The State of Maryland is one of the leaders of this local movement to support local businesses. Under their proposed legislation that could potentially be enacted by Q4 2014, businesses would be able to raise up to $100,000 in $100 increments for equity or debt. That doesn’t seem like a lot of cash and if you’re a tech startup, it’s not going to help you get off the ground. What it will do, however, is let a business innovate, add a second location, or invest into cost-saving measures that can help pay investors back.

There Are 12 States That Have Adopted Equity Crowdfunding

As of August 2014, a dozen states, including Maryland, have made it possible for businesses to begin considering equity crowdfunding. Another 12 states and the District of Colombia are considering provisions at some level within the chain of government at the moment. This means the vision that the 2012 legislation isn’t being achieved on a national level, but a grassroots movement is still trying to make equity crowdfunding a reality.

This isn’t going to help all businesses, but it will help a few. That’s because a state can only regulate businesses that exist and do business within their own borders. For a business with a national presence, there would be a limited scope to the investment that is possible because an equity crowdfunding campaign could only operate on a state-by-state level.

In other words, if 12 states allow equity crowdfunding, a national business with a location and presence in those states would need to run 12 separate equity crowdfunding campaigns that were independent of each other. Still… that’s a better solution than not being able to do any equity crowdfunding at all.

How Come Out of State Investors Are Not Allowed?

Under current crowdfunding rules, a business that accepts funds from an out of state investor could run afoul of national regulations that haven’t caught up to the local rules that are starting to be put into place. This means a potential SEC violation could occur and that has the potential of severe financial penalties and even criminal investigation. Not something a small business needs.
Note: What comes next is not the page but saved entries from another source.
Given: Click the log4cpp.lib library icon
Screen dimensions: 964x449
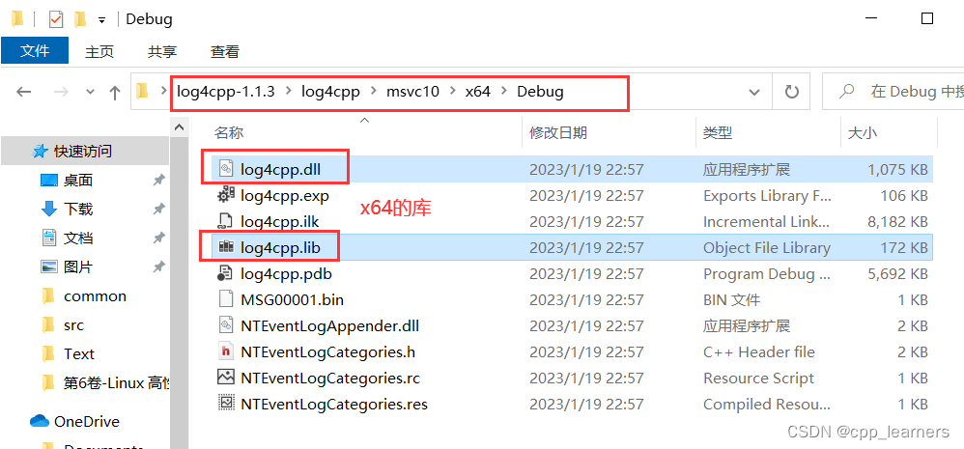Looking at the screenshot, I should pyautogui.click(x=226, y=247).
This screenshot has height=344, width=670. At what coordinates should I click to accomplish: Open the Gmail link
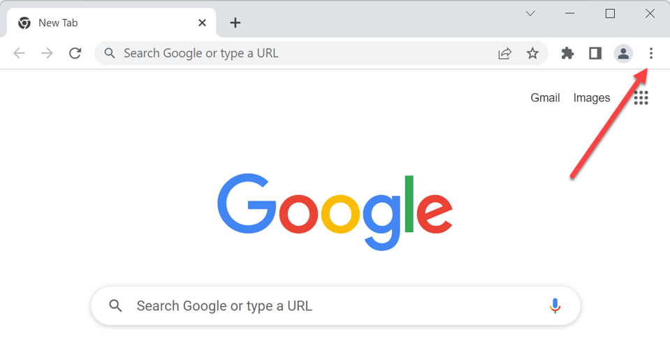[545, 98]
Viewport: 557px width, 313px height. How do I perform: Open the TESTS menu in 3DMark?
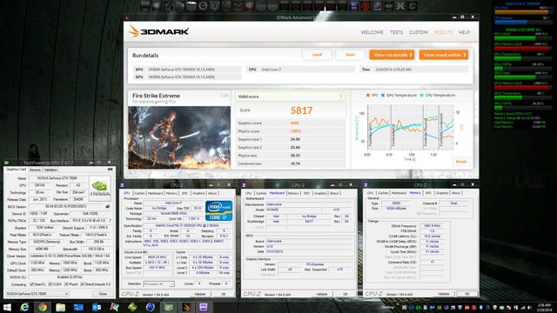point(397,32)
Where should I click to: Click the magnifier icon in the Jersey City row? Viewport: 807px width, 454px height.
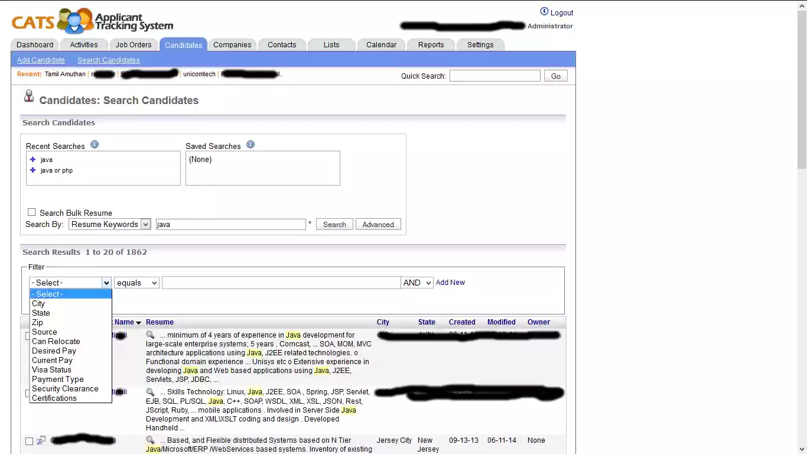coord(151,440)
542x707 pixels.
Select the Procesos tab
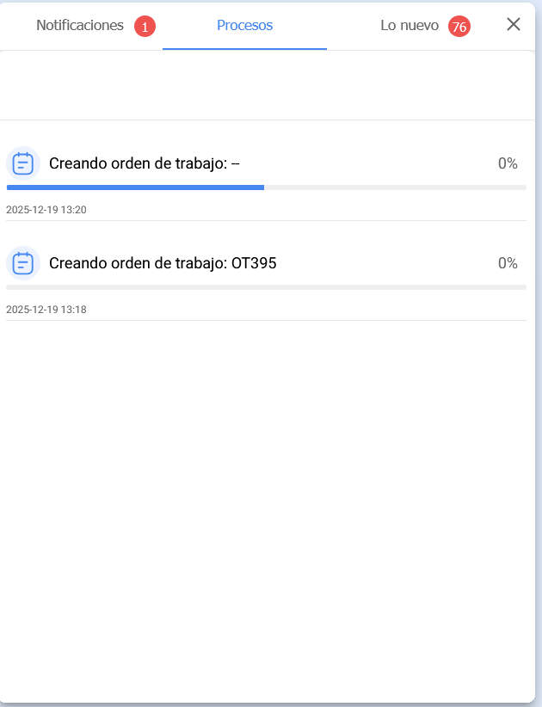(x=244, y=26)
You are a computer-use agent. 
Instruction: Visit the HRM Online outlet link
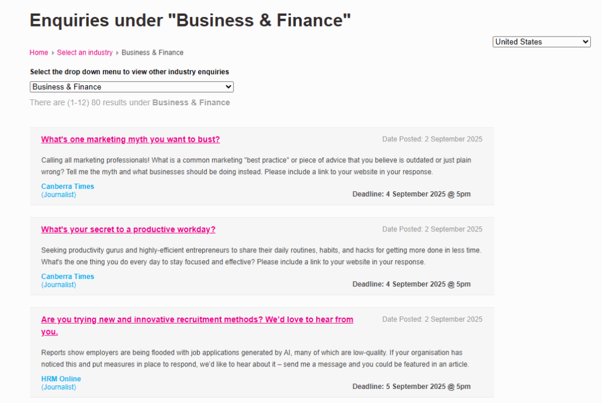pyautogui.click(x=61, y=379)
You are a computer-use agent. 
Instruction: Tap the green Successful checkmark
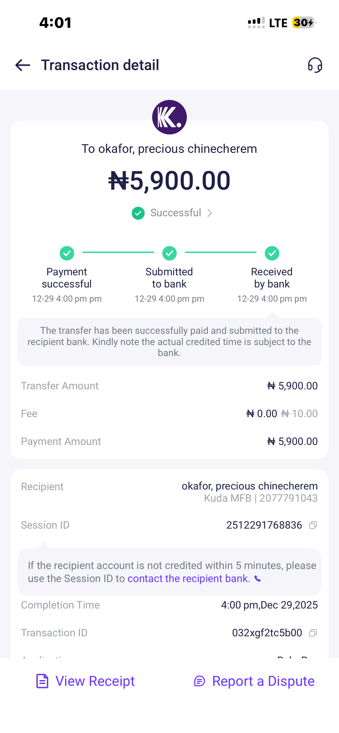pos(138,213)
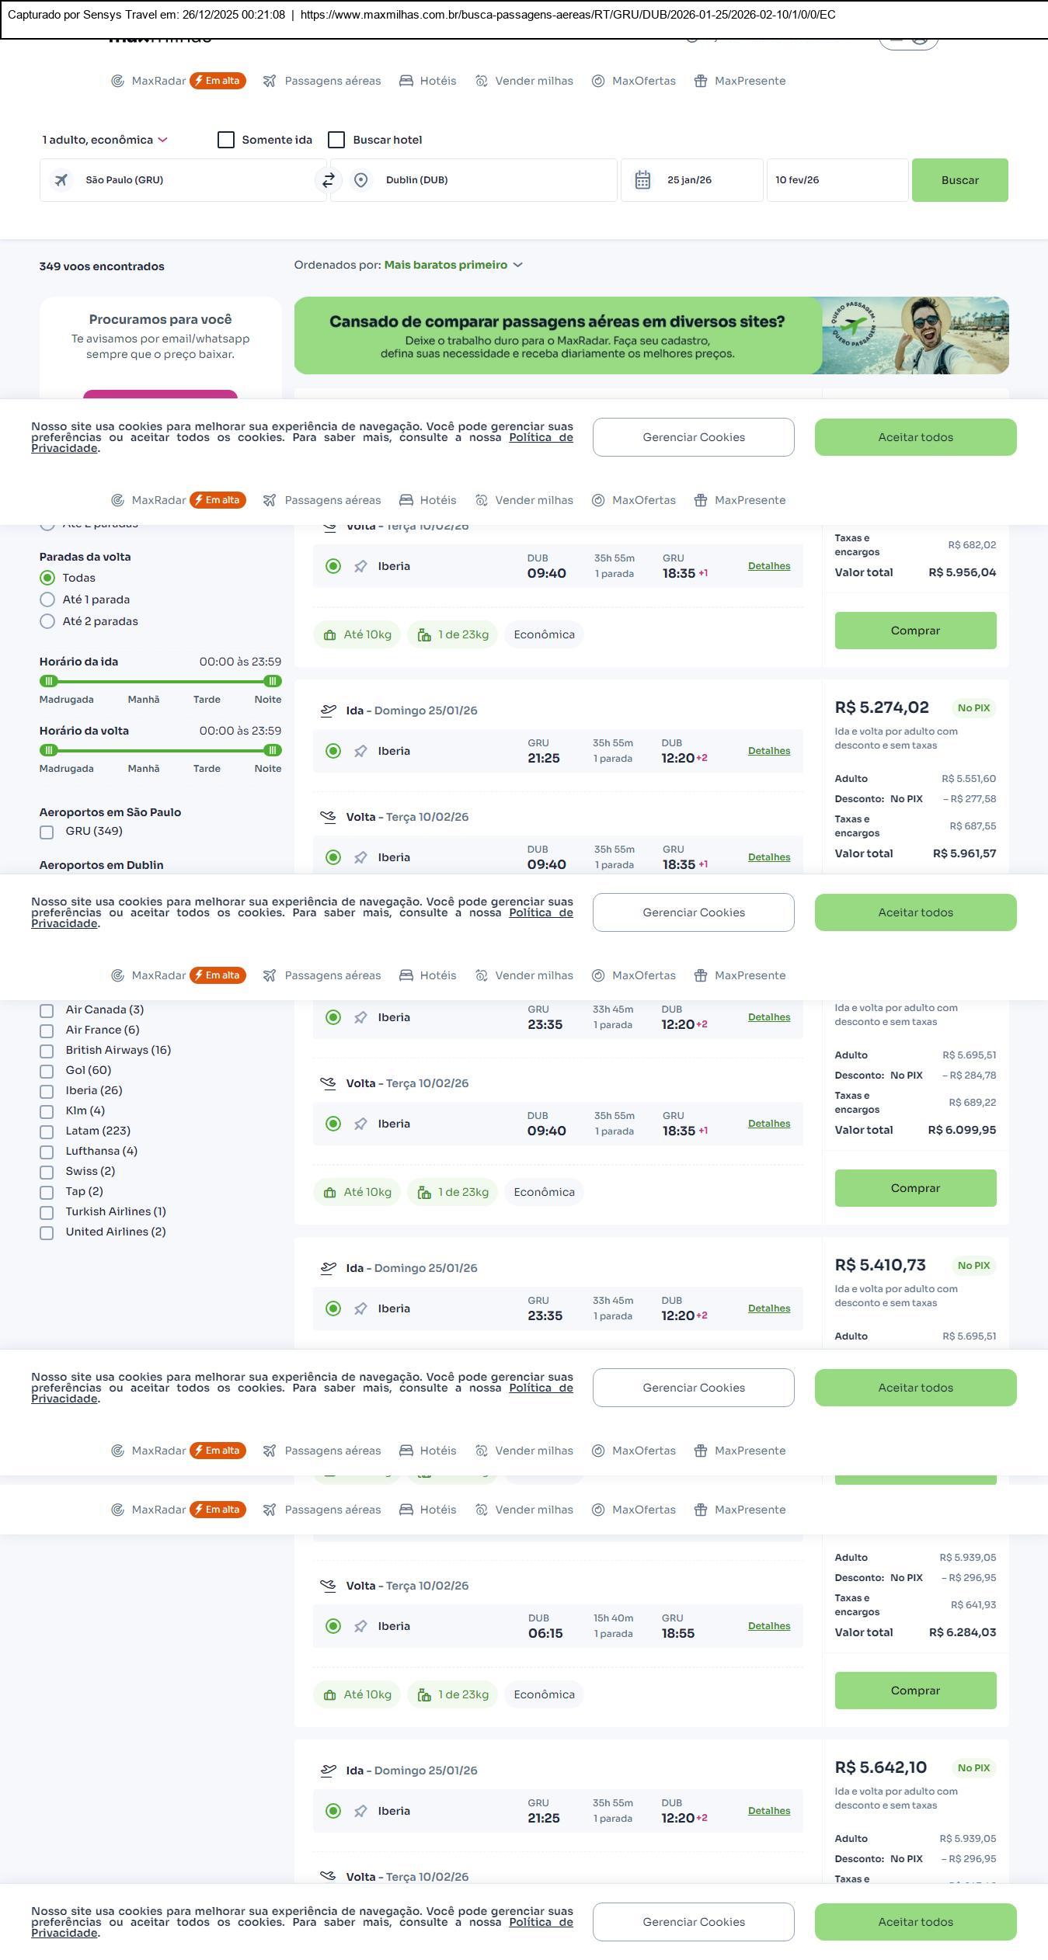Image resolution: width=1048 pixels, height=1960 pixels.
Task: Click the location pin icon in Dublin field
Action: click(x=360, y=180)
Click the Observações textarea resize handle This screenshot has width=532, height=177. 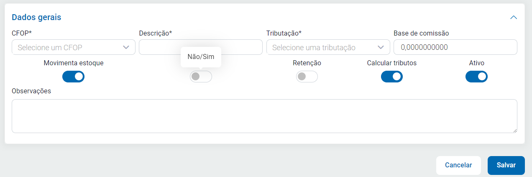coord(514,130)
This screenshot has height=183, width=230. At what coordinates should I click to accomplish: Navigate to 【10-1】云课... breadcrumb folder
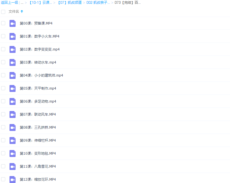tap(40, 3)
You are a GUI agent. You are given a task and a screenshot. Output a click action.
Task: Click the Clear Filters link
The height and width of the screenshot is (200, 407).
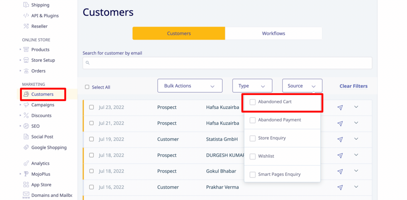pos(353,86)
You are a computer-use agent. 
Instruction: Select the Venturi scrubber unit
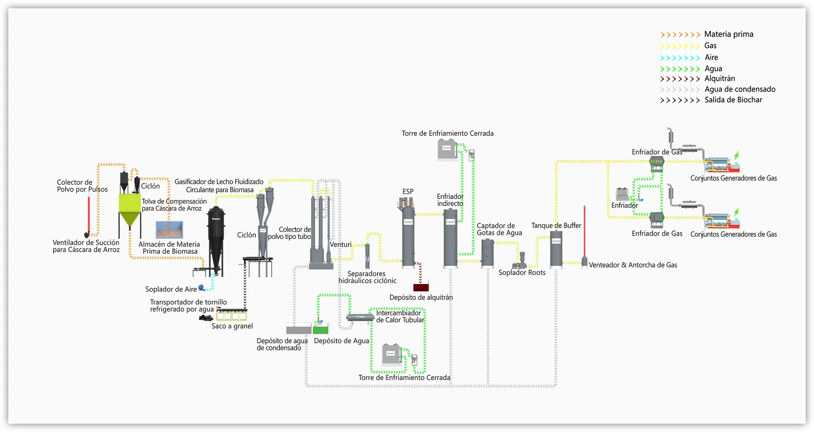321,233
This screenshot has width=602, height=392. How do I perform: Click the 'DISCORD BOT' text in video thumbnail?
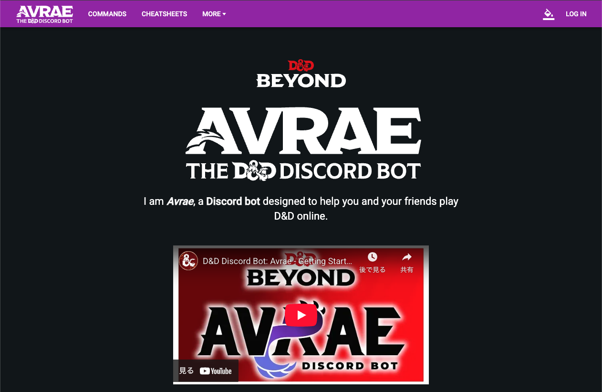click(350, 366)
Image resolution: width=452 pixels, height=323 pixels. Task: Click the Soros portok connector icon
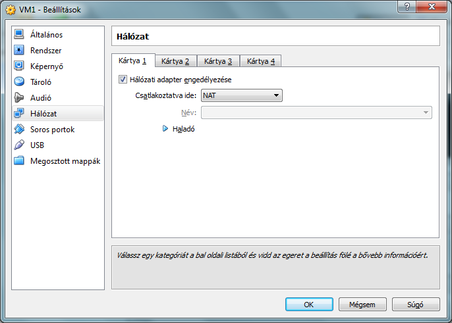click(19, 129)
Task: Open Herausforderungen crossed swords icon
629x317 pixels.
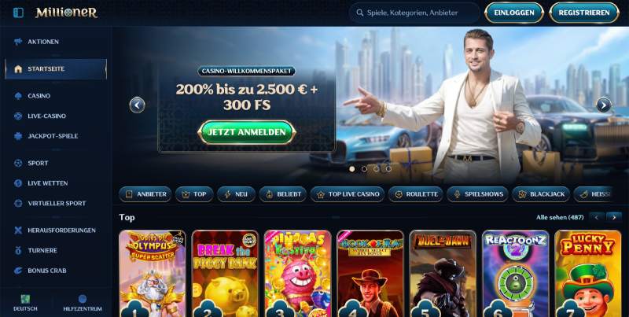Action: point(18,230)
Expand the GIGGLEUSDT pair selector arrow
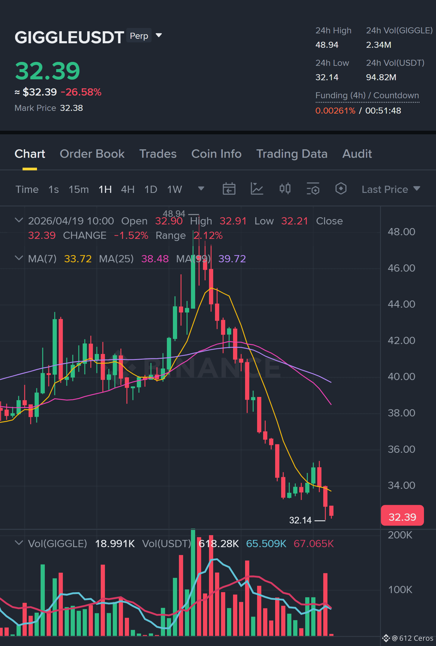The width and height of the screenshot is (436, 646). click(159, 35)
Even if states would allow cooperative equity crowdfunding, it may be a potential SEC rules violation. For that reason, businesses would be forced into a small fundraising box until national legislation catches up to what local businesses need. Although it has been two years in the making, the times are changing. There should be movement in this area of crowdfunding soon. That means businesses can get the capital they need from investors who may wish to contribute, but would normally not be allowed to do so.